Catholic social media runs red-hot for “new” Shroud of Turin research
The Catholic world has finally caught up with The Catholic Weekly in publicising the latest research showing the authenticity of the Shroud of Turin, with social media running red-hot over a 2022 study by Italian researchers at the Institute of Crystallography in Italy showing that the Shroud of Turin is indeed 2000 years old, as believed by Christian tradition.
Last year The Catholic Weekly published new findings from Australian journalist William West’s book Riddles of the Shroud: Questions Science Can’t Answer, which cited the 2022 Italian study conducted by Dr Liberato de Caro.
Dr de Caro’s analysis of flax cellulose in the shroud’s linen threads using “wide-angle X-ray scattering” was able to examine the threads’ structural degradation, and estimate its age.
His team deduced that the decay of the threads suggested it was older than a few hundred years, and was “fully compatible” with linen dating to the time of Christ, 55-74AD.
This suggests that the linen cloth, said to be the burial shroud of Jesus, could be a legitimate relic rather than a medieval forgery—as was previously believed following tests performed in 1988.
The study was published in the academic journal Heritage and has been enthusiastically promoted throughout the Catholic world over the last week, as a sign of the shroud’s authenticity.
The previous 1988 radiocarbon test returned results dating the shroud to between 1260 and 1390 AD. Samples taken from the linen cloth were analysed by three separate labs, casting doubt over its authenticity.

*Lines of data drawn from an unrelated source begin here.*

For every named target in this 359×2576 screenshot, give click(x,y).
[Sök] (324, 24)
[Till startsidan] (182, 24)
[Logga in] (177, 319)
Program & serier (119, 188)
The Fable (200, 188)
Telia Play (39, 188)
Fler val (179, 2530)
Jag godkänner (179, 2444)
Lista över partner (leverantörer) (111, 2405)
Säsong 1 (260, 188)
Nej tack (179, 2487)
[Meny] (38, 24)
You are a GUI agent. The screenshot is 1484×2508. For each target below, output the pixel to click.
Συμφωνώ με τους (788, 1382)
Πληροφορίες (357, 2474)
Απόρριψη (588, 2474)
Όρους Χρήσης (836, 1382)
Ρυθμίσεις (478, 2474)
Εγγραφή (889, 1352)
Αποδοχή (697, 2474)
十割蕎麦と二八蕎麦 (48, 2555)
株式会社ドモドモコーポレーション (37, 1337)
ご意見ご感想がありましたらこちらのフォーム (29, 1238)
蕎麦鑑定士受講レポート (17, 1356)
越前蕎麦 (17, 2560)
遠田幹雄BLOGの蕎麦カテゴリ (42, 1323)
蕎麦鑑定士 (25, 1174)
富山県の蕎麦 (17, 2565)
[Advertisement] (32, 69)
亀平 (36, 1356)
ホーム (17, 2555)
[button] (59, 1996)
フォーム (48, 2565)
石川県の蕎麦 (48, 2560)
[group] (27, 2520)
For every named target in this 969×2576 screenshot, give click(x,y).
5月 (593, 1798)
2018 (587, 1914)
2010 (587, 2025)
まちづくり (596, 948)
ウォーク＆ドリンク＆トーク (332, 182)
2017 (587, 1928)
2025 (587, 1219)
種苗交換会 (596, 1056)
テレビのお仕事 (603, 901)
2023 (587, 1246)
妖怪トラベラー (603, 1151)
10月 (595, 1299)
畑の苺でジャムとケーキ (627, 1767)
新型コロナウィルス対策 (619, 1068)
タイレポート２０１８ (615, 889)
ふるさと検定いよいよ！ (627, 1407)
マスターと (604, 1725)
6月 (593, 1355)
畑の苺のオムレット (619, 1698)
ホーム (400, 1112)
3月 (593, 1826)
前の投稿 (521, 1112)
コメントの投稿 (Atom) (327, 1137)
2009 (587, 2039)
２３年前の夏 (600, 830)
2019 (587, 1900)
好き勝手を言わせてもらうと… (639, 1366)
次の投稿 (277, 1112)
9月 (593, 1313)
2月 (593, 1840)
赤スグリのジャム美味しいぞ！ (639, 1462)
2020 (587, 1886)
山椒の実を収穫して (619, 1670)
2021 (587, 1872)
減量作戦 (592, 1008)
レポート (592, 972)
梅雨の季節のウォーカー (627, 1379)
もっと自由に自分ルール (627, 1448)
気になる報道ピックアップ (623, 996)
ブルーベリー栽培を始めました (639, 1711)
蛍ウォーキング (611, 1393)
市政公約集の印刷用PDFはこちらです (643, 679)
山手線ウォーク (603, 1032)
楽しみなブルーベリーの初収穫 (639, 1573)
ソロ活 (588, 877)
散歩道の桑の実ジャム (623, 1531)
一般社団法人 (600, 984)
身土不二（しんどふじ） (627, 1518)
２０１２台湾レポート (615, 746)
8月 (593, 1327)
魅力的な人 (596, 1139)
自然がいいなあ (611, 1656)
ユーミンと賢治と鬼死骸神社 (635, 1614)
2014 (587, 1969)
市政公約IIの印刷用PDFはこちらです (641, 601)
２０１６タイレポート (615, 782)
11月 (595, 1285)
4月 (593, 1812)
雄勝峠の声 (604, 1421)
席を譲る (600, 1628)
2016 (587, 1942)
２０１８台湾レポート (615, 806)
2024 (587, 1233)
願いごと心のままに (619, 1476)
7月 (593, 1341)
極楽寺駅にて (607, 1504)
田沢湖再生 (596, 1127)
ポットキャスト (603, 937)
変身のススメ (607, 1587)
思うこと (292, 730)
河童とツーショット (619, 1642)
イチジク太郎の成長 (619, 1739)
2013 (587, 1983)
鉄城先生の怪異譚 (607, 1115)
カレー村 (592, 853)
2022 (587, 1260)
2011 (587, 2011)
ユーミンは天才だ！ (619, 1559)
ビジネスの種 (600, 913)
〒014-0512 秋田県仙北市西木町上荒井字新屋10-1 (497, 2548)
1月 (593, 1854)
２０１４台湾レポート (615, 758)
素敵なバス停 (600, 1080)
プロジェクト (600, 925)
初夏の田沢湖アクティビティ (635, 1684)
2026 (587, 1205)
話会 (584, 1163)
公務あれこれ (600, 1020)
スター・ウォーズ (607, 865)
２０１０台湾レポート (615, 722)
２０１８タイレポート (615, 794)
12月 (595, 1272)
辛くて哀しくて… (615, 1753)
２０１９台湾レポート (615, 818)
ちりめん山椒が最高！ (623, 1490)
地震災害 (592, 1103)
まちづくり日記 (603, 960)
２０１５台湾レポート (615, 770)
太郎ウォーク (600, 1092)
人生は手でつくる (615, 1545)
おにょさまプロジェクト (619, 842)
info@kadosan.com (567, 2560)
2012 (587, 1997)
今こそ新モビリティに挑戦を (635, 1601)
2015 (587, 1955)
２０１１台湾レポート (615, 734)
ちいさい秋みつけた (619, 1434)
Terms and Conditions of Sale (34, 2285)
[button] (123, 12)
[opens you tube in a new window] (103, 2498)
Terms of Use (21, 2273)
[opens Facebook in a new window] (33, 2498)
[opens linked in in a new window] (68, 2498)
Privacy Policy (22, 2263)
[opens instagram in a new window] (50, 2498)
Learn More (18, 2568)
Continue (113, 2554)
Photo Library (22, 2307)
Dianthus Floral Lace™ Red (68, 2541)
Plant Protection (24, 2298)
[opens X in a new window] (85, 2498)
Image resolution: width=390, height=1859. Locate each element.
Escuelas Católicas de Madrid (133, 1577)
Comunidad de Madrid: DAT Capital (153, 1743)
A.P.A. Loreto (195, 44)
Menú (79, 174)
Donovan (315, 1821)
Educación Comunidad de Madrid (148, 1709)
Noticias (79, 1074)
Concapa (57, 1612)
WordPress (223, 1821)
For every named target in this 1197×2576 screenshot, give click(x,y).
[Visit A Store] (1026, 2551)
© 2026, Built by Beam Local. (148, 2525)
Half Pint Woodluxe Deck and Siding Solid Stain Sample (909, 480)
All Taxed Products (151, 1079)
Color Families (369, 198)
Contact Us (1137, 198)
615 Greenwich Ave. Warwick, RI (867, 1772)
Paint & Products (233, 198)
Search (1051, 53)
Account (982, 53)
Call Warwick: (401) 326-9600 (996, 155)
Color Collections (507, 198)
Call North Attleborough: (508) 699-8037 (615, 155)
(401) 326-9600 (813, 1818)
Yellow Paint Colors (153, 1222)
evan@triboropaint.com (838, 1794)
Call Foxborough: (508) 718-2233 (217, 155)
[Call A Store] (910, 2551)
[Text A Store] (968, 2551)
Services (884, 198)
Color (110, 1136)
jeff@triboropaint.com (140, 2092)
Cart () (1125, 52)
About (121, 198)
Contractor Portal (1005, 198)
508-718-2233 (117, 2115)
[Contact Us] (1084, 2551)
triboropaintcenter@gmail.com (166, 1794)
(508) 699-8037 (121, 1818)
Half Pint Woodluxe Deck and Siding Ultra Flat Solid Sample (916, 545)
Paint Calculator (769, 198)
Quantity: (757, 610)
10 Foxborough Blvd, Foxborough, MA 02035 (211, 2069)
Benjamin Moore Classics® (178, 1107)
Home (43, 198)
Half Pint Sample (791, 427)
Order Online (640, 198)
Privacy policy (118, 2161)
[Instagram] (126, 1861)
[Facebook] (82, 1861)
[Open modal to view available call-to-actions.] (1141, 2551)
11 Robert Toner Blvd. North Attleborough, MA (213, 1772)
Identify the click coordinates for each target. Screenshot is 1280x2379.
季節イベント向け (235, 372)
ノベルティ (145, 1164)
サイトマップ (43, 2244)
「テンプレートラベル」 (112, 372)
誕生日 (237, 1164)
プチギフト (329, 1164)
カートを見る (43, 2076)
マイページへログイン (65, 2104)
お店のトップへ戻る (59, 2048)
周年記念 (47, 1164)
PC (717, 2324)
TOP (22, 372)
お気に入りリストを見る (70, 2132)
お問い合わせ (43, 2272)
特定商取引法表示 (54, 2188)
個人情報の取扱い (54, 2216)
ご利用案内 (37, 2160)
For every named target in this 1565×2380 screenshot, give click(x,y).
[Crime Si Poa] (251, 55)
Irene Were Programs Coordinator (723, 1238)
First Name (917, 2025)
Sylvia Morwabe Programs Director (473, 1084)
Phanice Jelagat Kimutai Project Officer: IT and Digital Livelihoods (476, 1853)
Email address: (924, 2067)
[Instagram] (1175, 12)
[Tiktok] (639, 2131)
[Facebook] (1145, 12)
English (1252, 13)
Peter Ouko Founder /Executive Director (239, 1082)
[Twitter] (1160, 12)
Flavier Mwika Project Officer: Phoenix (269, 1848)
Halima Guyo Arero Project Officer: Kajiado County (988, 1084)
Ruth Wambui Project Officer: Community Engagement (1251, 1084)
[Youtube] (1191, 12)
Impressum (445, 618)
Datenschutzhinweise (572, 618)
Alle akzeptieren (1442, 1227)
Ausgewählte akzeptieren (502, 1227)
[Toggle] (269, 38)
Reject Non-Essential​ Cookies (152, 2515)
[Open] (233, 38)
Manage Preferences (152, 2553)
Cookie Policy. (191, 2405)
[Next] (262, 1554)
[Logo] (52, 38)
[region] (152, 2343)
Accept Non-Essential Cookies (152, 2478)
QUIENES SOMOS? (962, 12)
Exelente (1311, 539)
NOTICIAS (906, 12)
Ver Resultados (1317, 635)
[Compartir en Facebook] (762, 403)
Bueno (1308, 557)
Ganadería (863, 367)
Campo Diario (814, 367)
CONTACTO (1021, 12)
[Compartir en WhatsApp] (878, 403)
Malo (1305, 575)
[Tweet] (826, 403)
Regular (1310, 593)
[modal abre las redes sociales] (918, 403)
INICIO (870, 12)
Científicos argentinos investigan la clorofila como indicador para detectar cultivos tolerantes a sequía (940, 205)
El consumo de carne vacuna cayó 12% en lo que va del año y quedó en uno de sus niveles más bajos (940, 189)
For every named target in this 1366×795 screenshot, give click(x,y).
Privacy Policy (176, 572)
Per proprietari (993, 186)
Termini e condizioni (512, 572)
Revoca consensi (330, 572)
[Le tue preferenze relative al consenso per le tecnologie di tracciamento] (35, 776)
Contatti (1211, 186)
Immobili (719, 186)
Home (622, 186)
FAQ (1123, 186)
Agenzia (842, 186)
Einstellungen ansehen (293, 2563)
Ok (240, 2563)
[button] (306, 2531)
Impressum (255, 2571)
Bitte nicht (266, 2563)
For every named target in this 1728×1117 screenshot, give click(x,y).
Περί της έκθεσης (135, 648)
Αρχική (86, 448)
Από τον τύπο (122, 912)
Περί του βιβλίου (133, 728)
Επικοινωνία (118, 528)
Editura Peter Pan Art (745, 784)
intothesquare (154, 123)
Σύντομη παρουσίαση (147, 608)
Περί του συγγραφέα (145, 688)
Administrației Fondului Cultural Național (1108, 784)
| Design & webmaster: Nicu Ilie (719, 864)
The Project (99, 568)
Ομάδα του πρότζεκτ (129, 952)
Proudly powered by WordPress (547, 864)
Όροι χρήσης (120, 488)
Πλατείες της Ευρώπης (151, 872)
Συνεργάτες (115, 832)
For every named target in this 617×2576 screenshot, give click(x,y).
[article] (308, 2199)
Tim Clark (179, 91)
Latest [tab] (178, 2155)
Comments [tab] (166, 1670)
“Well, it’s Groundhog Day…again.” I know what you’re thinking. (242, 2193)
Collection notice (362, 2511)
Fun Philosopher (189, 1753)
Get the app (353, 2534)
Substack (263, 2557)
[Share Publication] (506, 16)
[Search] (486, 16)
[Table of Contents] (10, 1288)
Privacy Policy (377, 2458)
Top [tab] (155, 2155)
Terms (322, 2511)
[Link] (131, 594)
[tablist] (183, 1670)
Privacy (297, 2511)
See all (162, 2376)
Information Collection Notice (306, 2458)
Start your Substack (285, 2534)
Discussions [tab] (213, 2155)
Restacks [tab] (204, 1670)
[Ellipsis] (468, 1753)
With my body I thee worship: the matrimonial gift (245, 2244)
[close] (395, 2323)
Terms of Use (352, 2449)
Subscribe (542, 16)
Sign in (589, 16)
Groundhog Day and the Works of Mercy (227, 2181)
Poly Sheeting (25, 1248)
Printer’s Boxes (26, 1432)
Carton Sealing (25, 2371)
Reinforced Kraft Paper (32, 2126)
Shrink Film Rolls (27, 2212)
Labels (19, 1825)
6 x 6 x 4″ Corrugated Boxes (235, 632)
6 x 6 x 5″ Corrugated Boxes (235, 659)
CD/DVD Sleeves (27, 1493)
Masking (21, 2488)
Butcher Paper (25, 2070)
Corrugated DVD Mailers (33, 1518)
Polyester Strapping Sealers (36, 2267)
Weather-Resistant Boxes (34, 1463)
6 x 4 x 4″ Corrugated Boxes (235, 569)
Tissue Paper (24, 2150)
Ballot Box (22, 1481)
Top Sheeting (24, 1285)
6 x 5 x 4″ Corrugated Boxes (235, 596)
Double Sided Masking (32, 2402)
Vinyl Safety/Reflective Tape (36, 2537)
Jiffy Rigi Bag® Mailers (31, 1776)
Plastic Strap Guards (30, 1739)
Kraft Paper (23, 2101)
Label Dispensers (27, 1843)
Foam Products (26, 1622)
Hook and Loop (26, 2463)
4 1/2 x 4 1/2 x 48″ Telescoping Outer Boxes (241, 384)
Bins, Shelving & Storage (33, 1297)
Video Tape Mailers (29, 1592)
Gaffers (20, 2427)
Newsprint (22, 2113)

But Dr Liberato De Caro and his team from the Institute of Crystallography said the previous test may have been flawed due to contamination.
The level of degradation also meant that, were the shroud only seven centuries old, it would have had to be stored at a “room temperature very close to the maximum values registered on the earth,” the authors wrote.
However, the study does conclude by saying further investigation is needed to verify the precise date of the shroud.
This hasn’t stopped the study going viral across social media, with enthusiastic Catholics using artificial intelligence to match the face of Christ in the shroud with traditional depictions in iconography.
The shroud is one of the most studied and controversial artefacts in history, and one of the most revered.
In 2010, Pope Benedict XVI spent several minutes praying in front of the shroud—as did Pope Francis, in 2015.
The Shroud of Turin was first discovered in 1354 and is kept in the Cathedral of St John the Baptist in Turin, Italy.